**WHAT IS EXPECTED**
Identify each line in the records below that contains the word "agent", and copy it.

**Source records**
..............................

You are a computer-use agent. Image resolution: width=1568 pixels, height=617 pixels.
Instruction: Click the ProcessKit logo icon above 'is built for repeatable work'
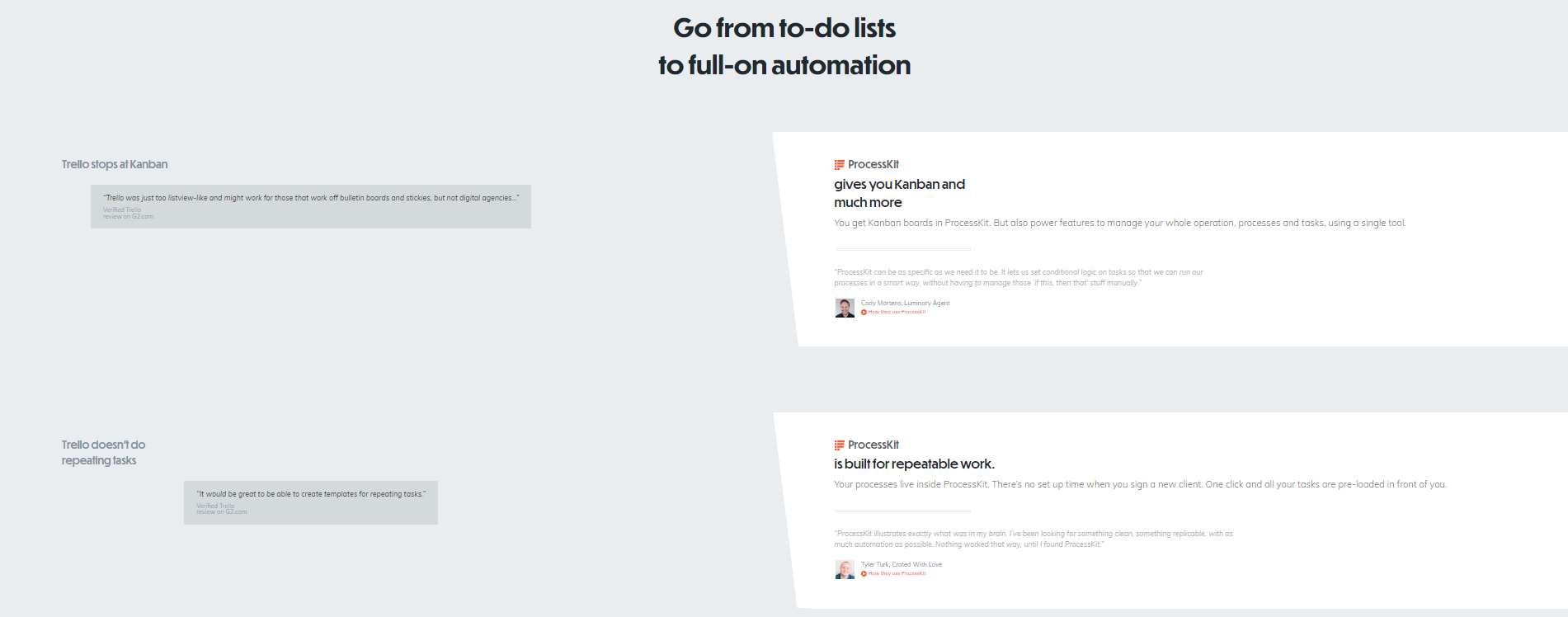[839, 445]
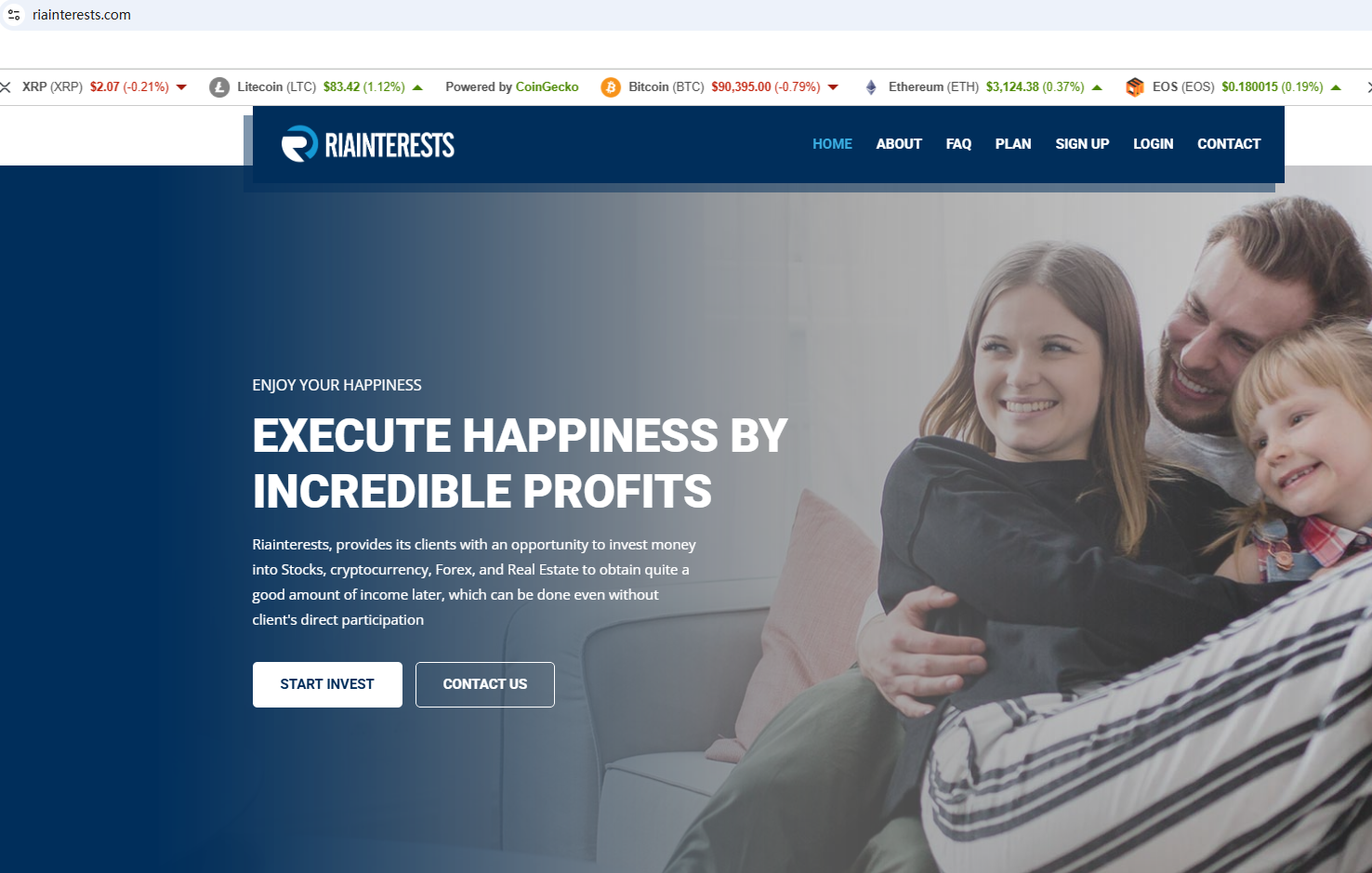Click the START INVEST button
The width and height of the screenshot is (1372, 873).
[x=327, y=684]
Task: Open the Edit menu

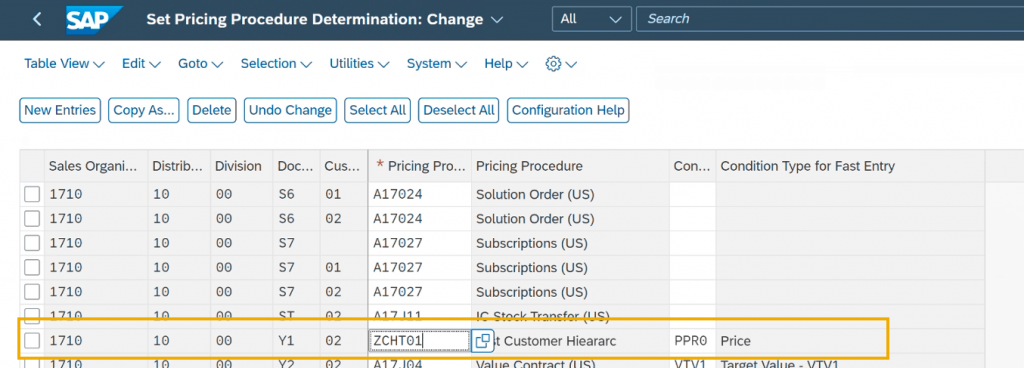Action: (141, 64)
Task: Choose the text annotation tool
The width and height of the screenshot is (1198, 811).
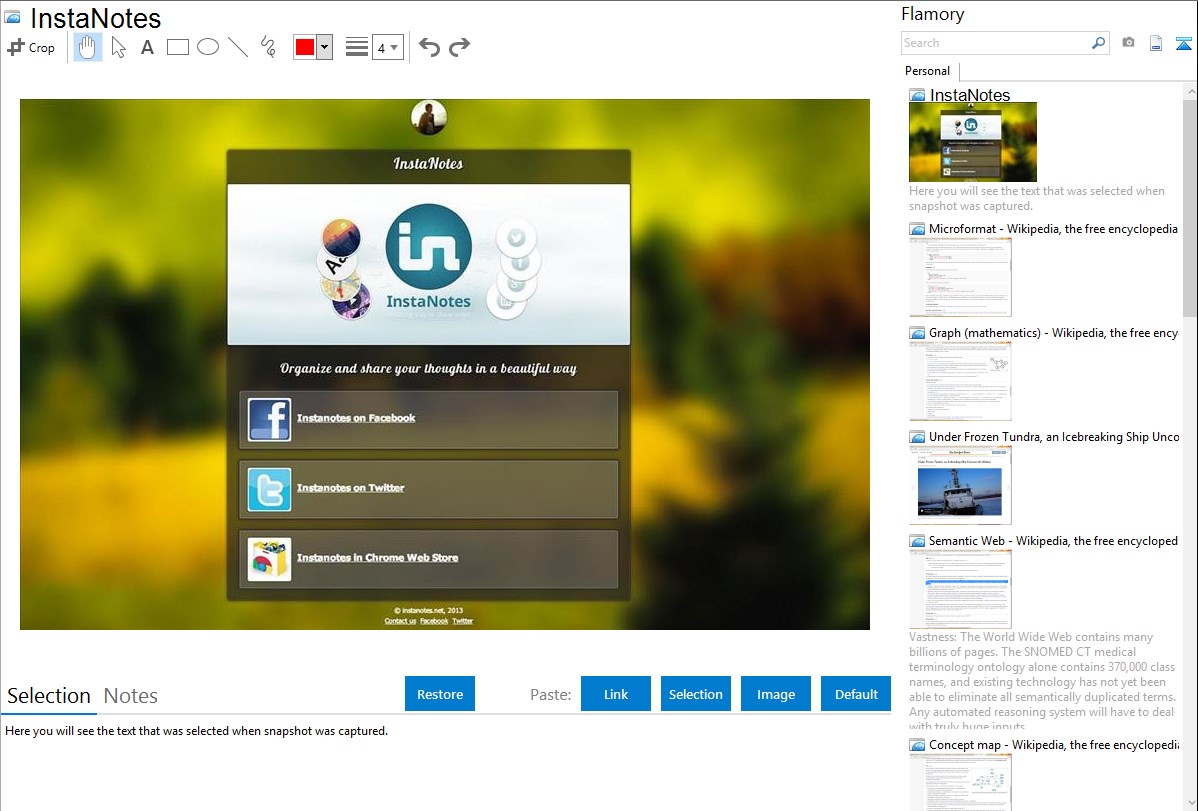Action: [147, 47]
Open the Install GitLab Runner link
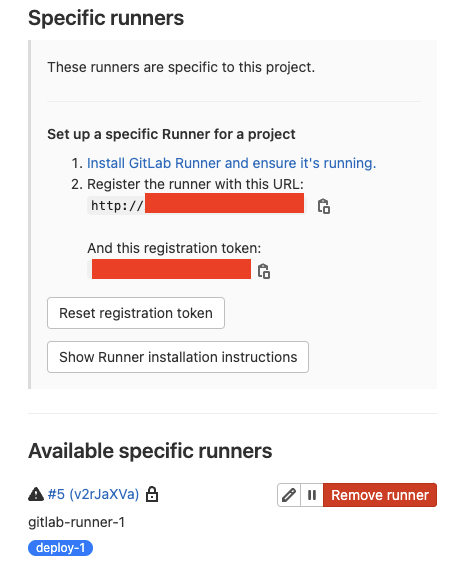 [232, 163]
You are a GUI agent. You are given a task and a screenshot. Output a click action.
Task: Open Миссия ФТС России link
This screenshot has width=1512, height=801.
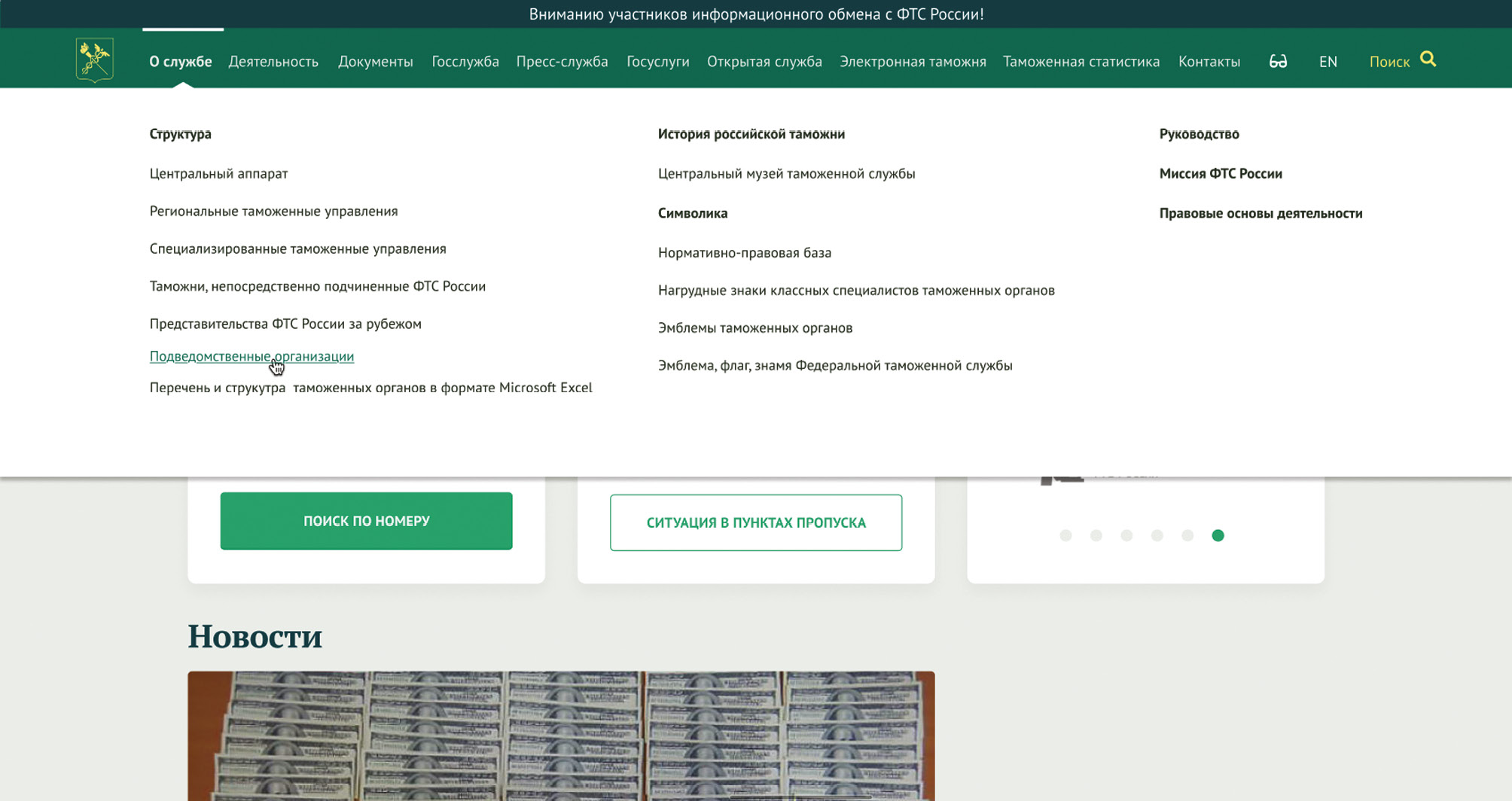pos(1220,174)
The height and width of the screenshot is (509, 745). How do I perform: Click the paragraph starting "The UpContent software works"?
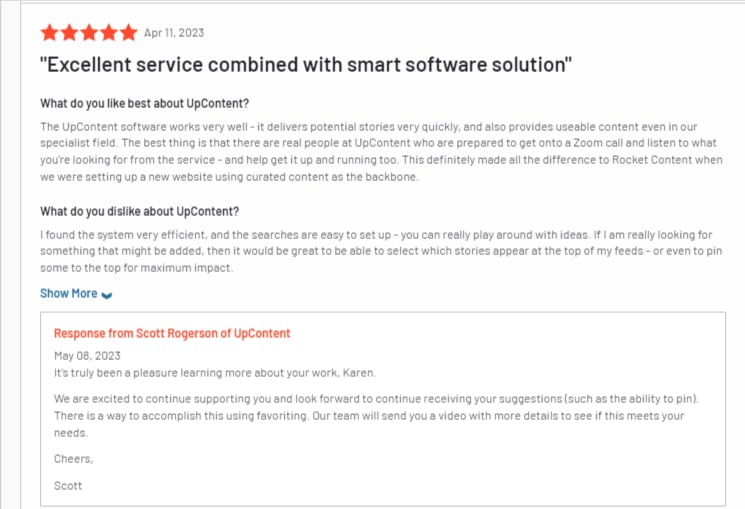pyautogui.click(x=381, y=152)
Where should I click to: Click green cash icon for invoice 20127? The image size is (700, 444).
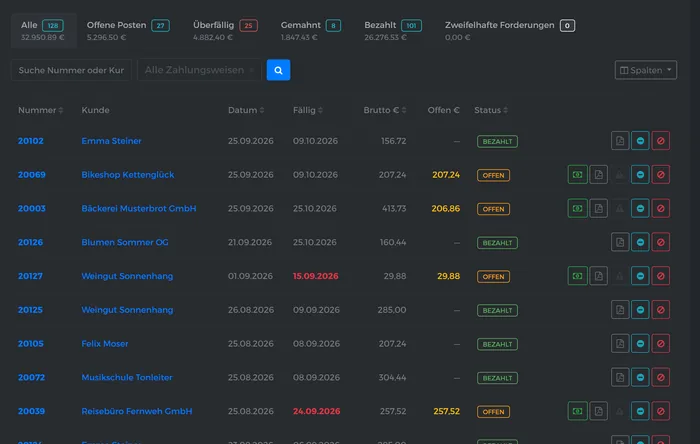(x=577, y=276)
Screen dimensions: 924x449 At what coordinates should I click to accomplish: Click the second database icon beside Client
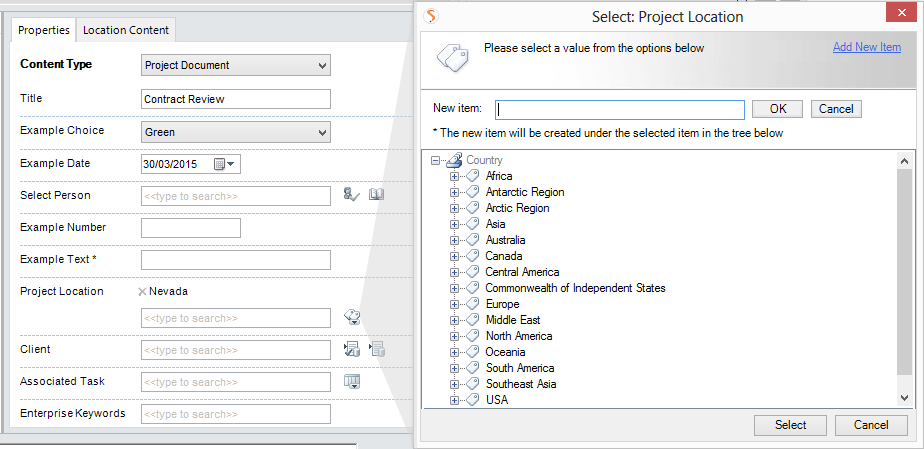pyautogui.click(x=377, y=349)
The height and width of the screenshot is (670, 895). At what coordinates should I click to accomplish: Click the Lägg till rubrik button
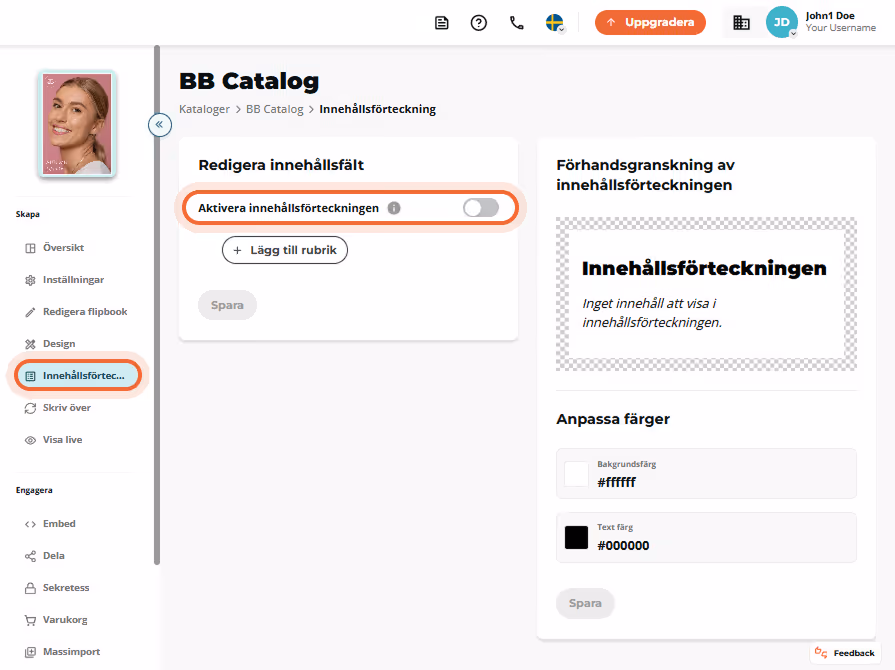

..............................

**THE COMPLETED TASK**
You are a computer-use agent. Image resolution: width=1568 pixels, height=617 pixels.
You are a GUI agent. You are given a task and a screenshot. Output a click action.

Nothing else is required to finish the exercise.